While indexing may be popular in the state Senate, which features 20 Democrats and 20 Republicans, the GOP-dominated state House of Delegates is likely to balk at such an offer.
"There are a number of legislator who are going to be resistant to taxes, even for transportation, even if it's an indexing sort of thing," said Barker. "I'm not sure we're going to be able to get it through this year but I'm very pleased that the governor" supports it.
In 2008, Barker backed a plan that would increase the sales tax in Northern Virginia with money from that going straight to transportation projects in the region.
Voters in 2002 rejected a regional referendum that would have increased the sales tax designed to fund specific transportation projects by about $5 billion.
Barker cited problems with the projects themselves rather than the idea of a tax hike as being the reason for its 54 percent to 46 percent defeat, though he conceded that it's not the duty of the citizens to make those sort of decisions.
"That's our responsibility," he said of the legislature. "The public elects us to" do that.
As for funding future transportation projects, Barker backs the idea of toll roads like the new HOT lanes in Interstate 495 but rejects tolling any of the state interstates like McDonnell proposed for I-95 at the North Carolina border, saying the public would be "paying for the road twice."
Locally, "part of the problem with that is, practically, there's almost no way to put tolling on 95 or 66 because of its impact on transportation," said said, referring to the part of 95 above Fredericksburg.
As for bills Barker himself is working on, he said he is teaming up with state Del.

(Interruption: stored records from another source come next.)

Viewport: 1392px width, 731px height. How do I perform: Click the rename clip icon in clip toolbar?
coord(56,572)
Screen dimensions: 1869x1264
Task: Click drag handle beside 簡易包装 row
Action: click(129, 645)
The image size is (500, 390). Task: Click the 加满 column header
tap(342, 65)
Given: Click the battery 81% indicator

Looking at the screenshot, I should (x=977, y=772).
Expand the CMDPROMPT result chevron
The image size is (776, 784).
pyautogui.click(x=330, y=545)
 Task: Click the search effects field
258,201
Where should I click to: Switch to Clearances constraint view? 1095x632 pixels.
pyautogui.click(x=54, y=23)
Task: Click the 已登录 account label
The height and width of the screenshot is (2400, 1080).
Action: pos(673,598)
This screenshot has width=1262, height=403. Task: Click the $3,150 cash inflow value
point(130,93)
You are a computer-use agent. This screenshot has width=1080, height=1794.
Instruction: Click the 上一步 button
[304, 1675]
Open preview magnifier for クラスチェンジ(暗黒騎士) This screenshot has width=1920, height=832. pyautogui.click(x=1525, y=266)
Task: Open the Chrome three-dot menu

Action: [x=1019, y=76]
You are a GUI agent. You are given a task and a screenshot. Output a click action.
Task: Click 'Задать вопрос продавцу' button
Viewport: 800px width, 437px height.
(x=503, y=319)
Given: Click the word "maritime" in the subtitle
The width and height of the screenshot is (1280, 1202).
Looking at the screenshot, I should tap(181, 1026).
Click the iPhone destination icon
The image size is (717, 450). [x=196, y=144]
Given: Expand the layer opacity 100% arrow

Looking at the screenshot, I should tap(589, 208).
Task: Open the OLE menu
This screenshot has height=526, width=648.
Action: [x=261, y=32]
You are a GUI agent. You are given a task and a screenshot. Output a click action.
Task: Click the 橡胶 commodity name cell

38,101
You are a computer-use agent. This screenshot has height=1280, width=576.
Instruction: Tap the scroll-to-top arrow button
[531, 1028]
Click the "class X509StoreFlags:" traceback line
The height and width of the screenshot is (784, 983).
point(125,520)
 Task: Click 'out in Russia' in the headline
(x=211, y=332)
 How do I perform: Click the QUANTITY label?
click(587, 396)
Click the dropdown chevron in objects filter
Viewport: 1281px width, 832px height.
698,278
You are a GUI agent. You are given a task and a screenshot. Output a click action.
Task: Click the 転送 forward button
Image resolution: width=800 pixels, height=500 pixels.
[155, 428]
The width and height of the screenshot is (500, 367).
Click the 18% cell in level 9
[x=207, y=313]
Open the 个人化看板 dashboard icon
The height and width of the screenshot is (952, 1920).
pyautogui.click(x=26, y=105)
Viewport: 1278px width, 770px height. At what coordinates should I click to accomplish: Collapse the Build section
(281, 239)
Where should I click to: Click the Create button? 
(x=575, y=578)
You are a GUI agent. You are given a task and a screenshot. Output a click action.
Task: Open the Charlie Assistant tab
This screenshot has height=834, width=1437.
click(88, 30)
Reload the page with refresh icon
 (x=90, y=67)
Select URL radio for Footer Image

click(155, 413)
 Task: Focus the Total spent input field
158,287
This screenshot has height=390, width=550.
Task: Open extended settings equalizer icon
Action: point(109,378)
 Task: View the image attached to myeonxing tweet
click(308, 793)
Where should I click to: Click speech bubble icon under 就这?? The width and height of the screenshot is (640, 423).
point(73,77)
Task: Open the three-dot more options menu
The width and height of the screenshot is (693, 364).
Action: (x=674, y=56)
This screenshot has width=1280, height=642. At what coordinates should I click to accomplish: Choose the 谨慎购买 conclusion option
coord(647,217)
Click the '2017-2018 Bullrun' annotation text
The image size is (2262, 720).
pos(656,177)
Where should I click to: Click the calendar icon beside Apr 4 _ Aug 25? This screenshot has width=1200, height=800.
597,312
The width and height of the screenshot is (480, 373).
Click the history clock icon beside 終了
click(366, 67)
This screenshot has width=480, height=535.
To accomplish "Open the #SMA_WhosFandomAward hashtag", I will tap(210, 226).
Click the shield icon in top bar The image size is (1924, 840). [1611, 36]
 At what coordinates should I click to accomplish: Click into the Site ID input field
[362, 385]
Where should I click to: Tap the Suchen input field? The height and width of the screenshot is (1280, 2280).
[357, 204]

Rich Anderson (R-51st) of Woodbridge to ban texting while driving.
"There is overwhelming public support for that issue," said Barker.
While distracted driving is already an offense, sending text messages from a cell phone is a secondary offense instead of a primary offense.
In short, police officers cannot pull anyone over strictly for texting behind the wheel but they can charge them for that in addition to another criminal act performed while driving.
What Barker proposes is making texting while driving a primary offense. Just having that on the books also should curb the behavior, he said.
"They're much less likely to do it," added the senator.
On other issues set to be addressed by the General Assembly, Barker expects:
-a number of legislators who voted against confirming Tracy Thorne-Begland, the openly gay prosecutor rejected by the state House this past year for a judgeship, to rethink their decisions this time now that he's been appointed to the General District Court bench;
-politics between Lt. Gov. Bill Bolling (R) and Attorney General Ken Cuccinelli (R) over the gubernatorial race should not affect the 45-day legislating period as long as Bolling does not decide to mount an independent candidacy since he dropped out of the GOP race;
-the legislature will address lengthy lines at polling stations this past November during the general election.
"I think one of the things that we need to speed up is the shift from the electronic voting machines to the optical scanning machines," said Barker.